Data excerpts
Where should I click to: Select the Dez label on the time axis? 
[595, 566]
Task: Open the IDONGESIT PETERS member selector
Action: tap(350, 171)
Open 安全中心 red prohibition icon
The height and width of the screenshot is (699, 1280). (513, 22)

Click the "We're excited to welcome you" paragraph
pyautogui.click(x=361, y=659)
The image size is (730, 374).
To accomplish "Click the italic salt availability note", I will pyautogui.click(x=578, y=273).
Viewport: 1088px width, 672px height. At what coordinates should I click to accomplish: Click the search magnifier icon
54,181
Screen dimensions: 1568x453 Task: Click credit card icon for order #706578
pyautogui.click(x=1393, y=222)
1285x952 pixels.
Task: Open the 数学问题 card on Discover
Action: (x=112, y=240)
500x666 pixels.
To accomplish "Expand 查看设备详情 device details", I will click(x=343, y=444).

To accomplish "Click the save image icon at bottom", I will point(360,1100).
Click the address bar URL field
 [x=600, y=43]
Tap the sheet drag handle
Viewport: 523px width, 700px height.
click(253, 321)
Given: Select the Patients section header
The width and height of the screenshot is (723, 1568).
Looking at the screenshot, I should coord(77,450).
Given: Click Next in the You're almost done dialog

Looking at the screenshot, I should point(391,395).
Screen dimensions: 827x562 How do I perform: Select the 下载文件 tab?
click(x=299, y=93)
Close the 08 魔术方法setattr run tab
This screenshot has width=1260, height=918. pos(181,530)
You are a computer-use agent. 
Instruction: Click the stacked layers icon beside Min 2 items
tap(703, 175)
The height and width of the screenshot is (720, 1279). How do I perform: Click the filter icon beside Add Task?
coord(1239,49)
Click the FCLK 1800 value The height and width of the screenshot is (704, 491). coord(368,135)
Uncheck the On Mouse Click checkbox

Your instructions
Scan the records above for the string "image", then select every line that holds it.

The answer
The image size is (730, 374).
To accomplish "Click the save image icon at bottom", I will point(360,1100).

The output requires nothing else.